● Selected excerpt
########################################

The Maasai are a Nilotic (who live in nile valley),ethnic group inhabiting northern, central and southern Kenya and northern Tanzania.

The Maasai speak the Maa language. Except for some elders living in rural areas, most Maasai people speak the official languages of Kenya and Tanzania, Swahili and English.
The Tanzanian and Kenyan governments have instituted programs to encourage the Maasai to abandon their traditional semi-nomadic lifestyle, but the people have continued their age-old customs.

Every 2-3 months they move to fresh grazing fields and rebuild all over again because animals eat most of the greens.

Maasai society is strongly patriarchal in nature, with elder men, sometimes joined by retired elders, deciding most major matters for each Maasai group.

A full body of oral law covers many aspects of behavior.

Social organization

The central unit of Maasai society is the age-set.

Young boys are sent out with the calves and lambs as soon as they can toddle, but childhood for boys is mostly playtime, with the exception of ritual beatings to test courage and endurance.

Girls are responsible for chores such as cooking and milking, skills which they learn from their mothers at an early age.

Every 15 years or so, a new and individually named generation of Morans or Il-murran (warriors) will be initiated. This involves most boys between 12 and 25, who have reached puberty and are not part of the previous age-set. One rite of passage from boyhood to the status of junior warrior is a circumcision ceremony performed without anaesthetic because they must endure the pain that will lead them to manhood.
This ritual is typically performed by the elders, who use a sharpened knife and makeshift cattle hide bandages for the procedure.
The boy must endure the operation in silence.
Expressions of pain bring dishonor, albeit temporarily.
The healing process will take 3-4 months, during which urination is painful and nearly impossible at times, and boys must remain in black clothes for a period of 4-8 months.
During this period, the newly circumcised young men will live in a "manyatta", a "village" built by their mothers.

The manyatta has no encircling barricade for protection, emphasizing the warrior role of protecting the community.

One myth about the Maasai is that each young man is supposed to kill a lion before he is circumcised.

Young women also undergo excision as part of an elaborate rite of passage ritual called "Emuatare," the ceremony that initiates young Maasai girls into adulthood through ritual circumcision and then into early arranged marriages.

########################################

● Stored data

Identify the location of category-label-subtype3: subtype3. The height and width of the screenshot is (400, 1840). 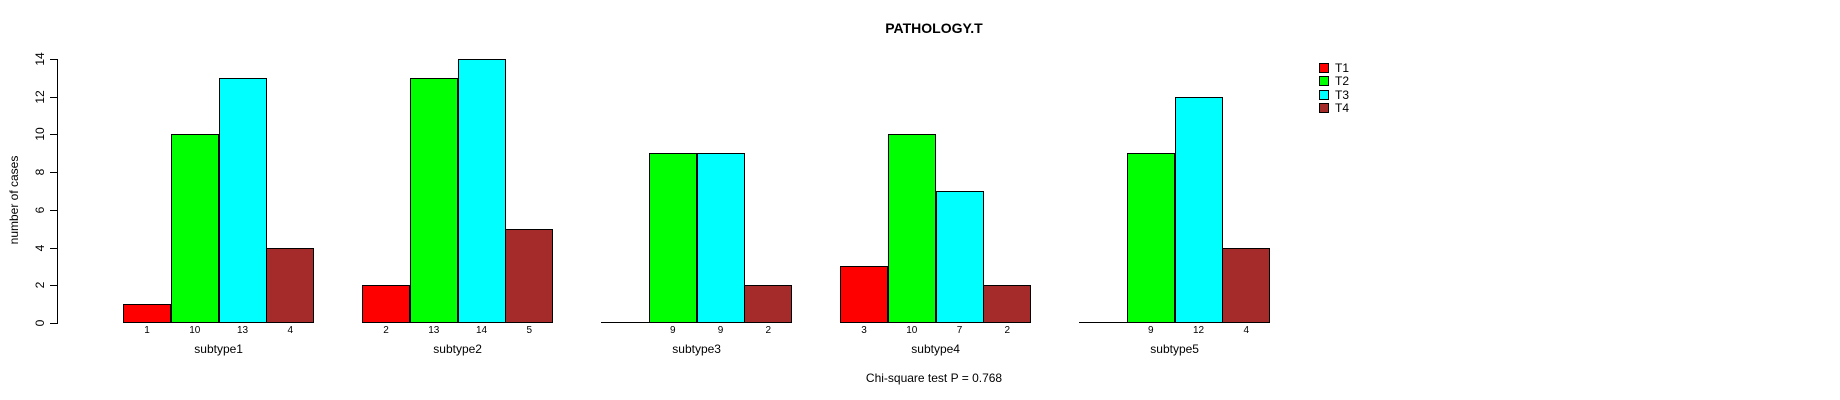
(696, 349).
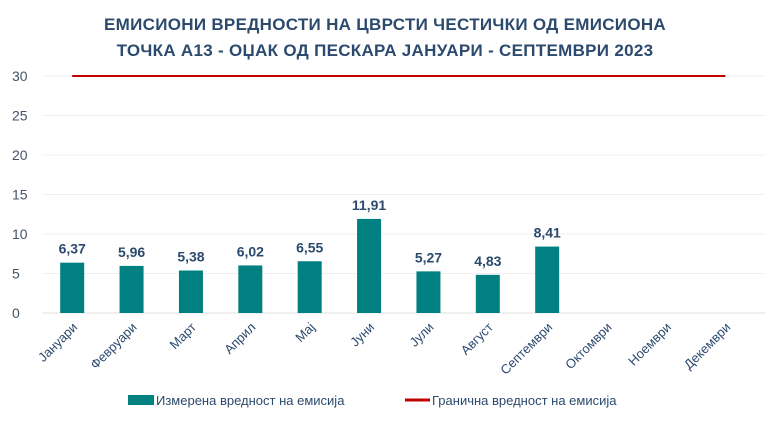  Describe the element at coordinates (72, 249) in the screenshot. I see `data-label: 6,37` at that location.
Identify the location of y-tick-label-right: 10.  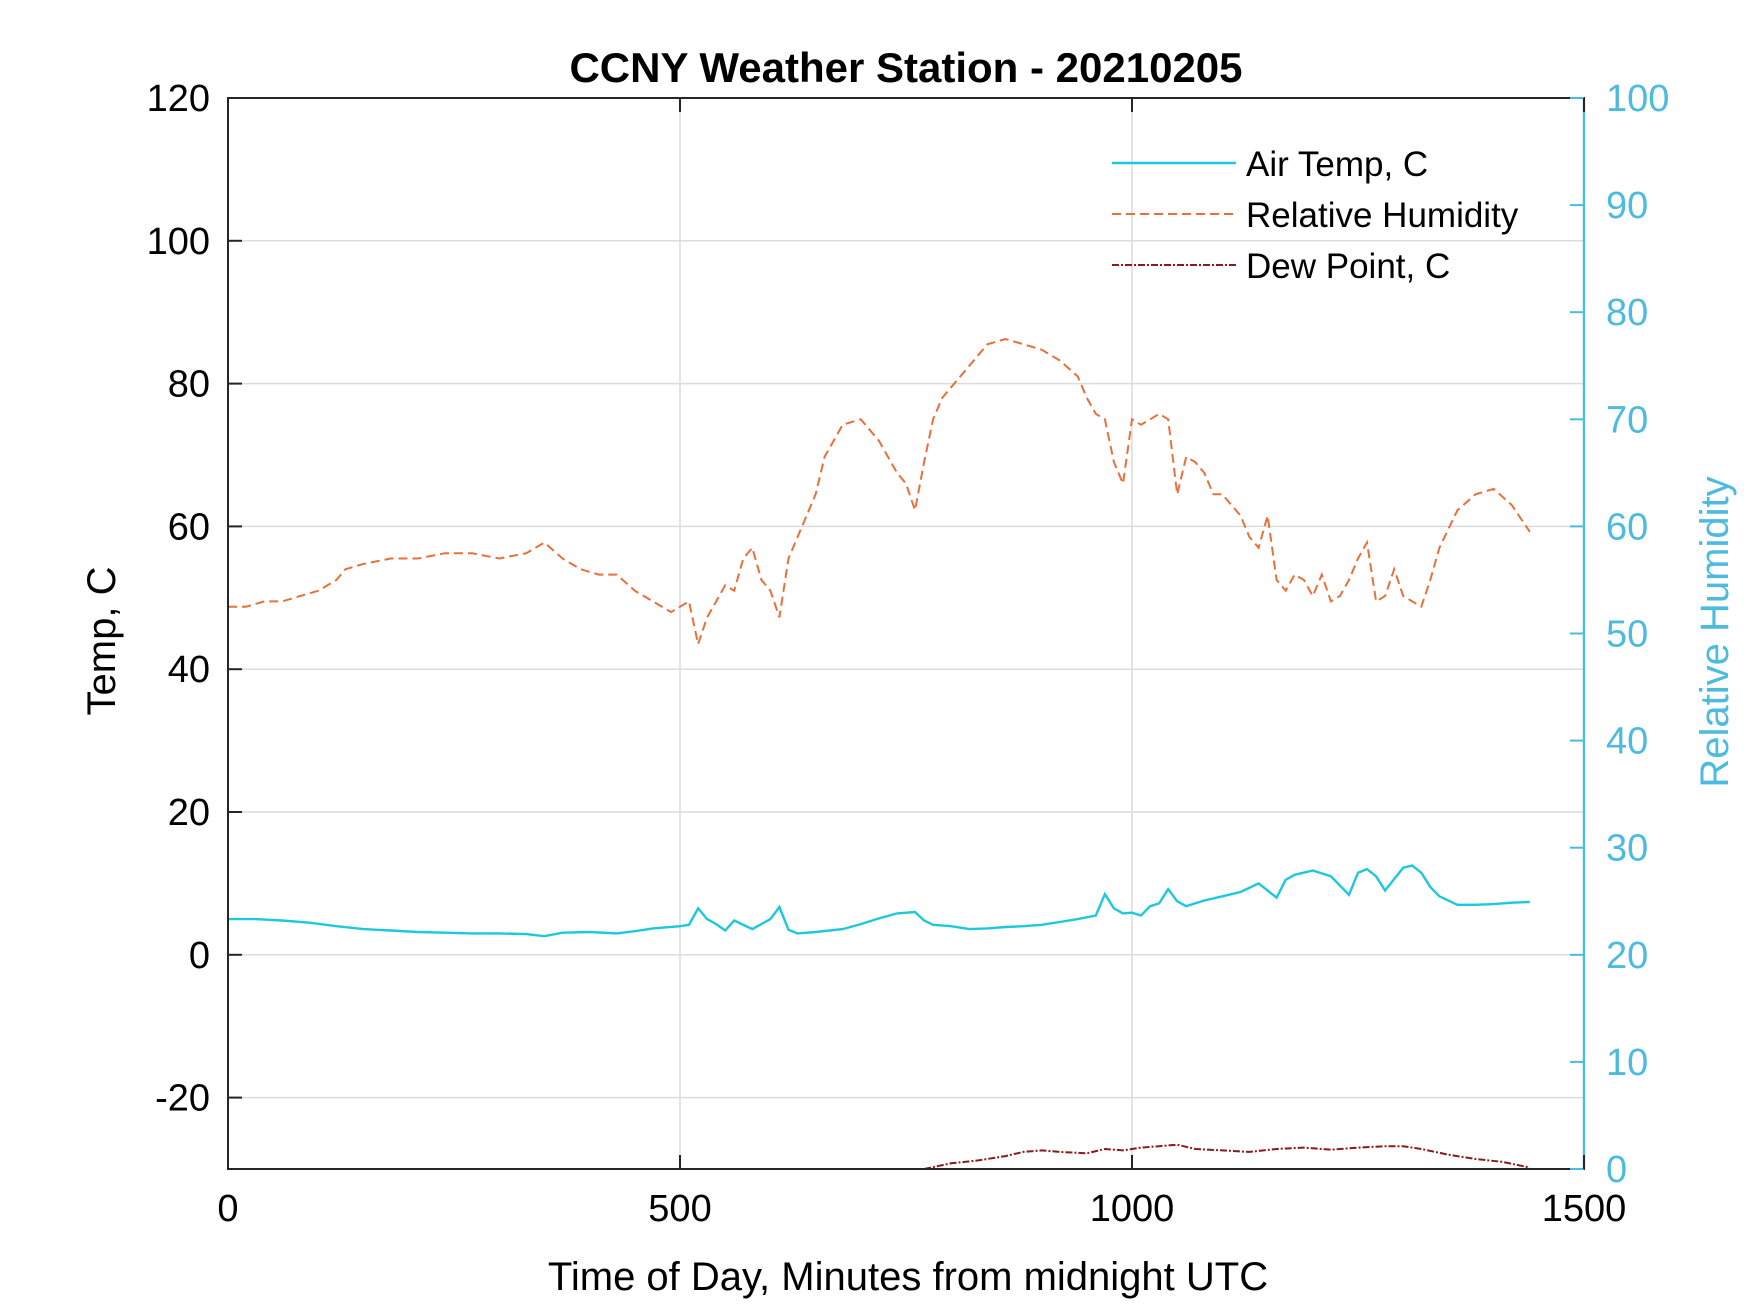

########################################

● Required work
Decide whether each statement agrees with the Maasai text. Answer yes or no, and quote the words of the text that settle it.
1. Apart from some elders in rural areas, most Maasai people speak Swahili and English.
2. The manyatta is enclosed by a protective barricade.
3. Girls learn cooking and milking from their fathers.
Work from the Maasai text alone, not the material.

● Response for this exercise
1. Yes: "Except for some elders living in rural areas, most Maasai people speak the official languages of Kenya and Tanzania, Swahili and English."
2. No: "The manyatta has no encircling barricade for protection"
3. No: "skills which they learn from their mothers at an early age."